Issues on the Horizon
Health care presents some interesting challenges, in part because of the system’s structure, Dooley said.
“We have this triangle between the payor, the consumer and the provider,” she said, “and you don’t really have a direct relationship between them.” That is, the patient doesn’t directly pay the provider, but instead pays insurance, and the insurer is managing risk rather than directly buying health care.
“I call it a false market,” Dooley said. “The laws of supply and demand don’t work in the same way.”
The insurer system is intricate and always shifting balance back and forth, she said. “The big criticism of national health care reform is that it’s massively complicated,” she said. “But I feel the system itself is overly complex.”
That could change, she said, as the machinery of health care shifts over the next few years. With the introduction of the California exchange and the reworking of information technology and other systems, it may be possible to get a handle on how people get their health care, and how that’s financed.
Health care reform could help change management models, from bundled payments to accountable care organizations, Dooley said.
“The ACO is like a unicorn,” she said. “Everyone imagines what it looks like, but no one’s actually seen one yet.”
The Next Four Years
Overall, Dooley said, changes are in the offing, but they will be incremental changes.
“I don’t see it all radically redesigned,” Dooley said. “I see the gradual changes. There is less hospitalization than there was, for instance, and that will continue. There are more people in ambulatory, outpatient care, and that will continue.”
The work of the previous administration has been strong, she said, and that helps frame the work coming up.
“I can’t see the analytical construct for a big change,” Dooley said.
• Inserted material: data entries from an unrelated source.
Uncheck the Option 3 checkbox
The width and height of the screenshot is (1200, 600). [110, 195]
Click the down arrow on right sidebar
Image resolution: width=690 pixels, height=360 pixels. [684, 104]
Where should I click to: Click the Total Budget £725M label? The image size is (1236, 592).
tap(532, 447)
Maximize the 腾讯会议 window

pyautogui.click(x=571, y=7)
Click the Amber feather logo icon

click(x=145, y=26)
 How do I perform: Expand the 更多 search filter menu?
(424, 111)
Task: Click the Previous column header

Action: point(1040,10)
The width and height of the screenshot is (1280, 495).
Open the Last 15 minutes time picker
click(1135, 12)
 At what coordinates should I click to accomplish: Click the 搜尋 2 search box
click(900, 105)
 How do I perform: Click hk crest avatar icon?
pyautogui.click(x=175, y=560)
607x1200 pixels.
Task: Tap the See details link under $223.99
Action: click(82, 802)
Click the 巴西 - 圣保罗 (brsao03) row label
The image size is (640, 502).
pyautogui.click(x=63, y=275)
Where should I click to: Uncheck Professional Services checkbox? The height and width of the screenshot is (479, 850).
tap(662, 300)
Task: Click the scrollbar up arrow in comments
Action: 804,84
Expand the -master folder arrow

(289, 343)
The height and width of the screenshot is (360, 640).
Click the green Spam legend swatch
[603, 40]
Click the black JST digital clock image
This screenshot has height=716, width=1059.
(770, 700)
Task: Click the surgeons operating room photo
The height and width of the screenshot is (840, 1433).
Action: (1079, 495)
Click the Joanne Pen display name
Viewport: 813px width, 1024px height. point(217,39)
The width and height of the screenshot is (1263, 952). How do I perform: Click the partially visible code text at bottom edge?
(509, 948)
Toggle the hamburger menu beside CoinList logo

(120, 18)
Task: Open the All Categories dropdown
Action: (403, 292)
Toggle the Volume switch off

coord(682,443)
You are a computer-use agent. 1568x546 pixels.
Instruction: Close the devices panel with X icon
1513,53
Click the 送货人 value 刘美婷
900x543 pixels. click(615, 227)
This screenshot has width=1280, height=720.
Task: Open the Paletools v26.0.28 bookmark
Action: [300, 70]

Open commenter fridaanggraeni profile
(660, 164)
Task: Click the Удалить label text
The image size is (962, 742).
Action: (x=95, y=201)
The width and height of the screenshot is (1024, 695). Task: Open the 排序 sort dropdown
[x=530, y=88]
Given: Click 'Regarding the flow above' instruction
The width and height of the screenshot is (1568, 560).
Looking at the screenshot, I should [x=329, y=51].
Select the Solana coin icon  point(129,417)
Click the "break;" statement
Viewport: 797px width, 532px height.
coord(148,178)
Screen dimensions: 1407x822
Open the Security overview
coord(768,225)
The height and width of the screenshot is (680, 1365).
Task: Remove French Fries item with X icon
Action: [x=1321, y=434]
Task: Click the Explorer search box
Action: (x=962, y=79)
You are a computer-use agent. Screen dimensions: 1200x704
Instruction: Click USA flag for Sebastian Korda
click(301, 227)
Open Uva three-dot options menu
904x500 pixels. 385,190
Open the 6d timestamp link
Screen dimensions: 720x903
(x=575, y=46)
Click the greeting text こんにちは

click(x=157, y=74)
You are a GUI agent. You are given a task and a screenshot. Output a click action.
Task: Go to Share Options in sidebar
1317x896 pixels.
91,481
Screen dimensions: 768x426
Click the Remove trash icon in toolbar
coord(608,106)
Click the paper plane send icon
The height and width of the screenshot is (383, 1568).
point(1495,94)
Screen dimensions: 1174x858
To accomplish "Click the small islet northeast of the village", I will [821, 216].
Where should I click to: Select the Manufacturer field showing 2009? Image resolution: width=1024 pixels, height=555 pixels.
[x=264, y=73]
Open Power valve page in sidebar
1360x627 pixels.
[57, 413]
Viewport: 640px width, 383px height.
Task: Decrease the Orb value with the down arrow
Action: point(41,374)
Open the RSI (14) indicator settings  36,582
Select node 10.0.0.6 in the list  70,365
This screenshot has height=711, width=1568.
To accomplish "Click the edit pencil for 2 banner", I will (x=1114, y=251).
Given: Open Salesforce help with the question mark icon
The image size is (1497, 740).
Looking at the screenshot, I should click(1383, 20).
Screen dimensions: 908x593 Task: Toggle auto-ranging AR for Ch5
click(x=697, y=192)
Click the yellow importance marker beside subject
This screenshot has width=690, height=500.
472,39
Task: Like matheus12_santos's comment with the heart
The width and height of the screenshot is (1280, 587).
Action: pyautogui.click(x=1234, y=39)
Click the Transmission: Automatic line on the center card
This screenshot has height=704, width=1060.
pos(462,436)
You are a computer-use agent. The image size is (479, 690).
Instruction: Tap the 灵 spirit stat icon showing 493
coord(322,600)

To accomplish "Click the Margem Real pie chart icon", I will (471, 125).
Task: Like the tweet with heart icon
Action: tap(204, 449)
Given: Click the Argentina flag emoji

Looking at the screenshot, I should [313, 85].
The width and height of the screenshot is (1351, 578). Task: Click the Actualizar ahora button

The physician shortage, and the expected rise in demand for primary care providers, will be an important challenge, she said. “We’ll have to look at practice expansion, and letting people work to [the maximum extent of] their license.” She also talked about the increased pressure on the long-term care system. The wave of aging baby boomers, she said, “is like a locust swarm. Just like it hit the economy, and jobs, it’s about to hit long-term care.”
Those and other challenges are not new, Dooley said, adding that her job is to work as hard as she can to keep everything moving forward.
“The trends that are well-established will continue,” she said. “Health care reform will certainly drive that incremental movement faster. But I am nothing if not a pragmatist. I have a passion for moderation.”
And that means starting with gathering as much information and stakeholder input as possible, she said. “In my whole career, it’s always about getting the questions right. And once you get the questions, you can find the answers.”
Then the trick is to get consensus — which, she said, does not mean listening to the far right and far left and settling for something in between.
“It means starting with the things that people can agree on, not starting with the things they disagree on,” Dooley said. “My feeling is,” she said, “the hardest work is done in the middle.”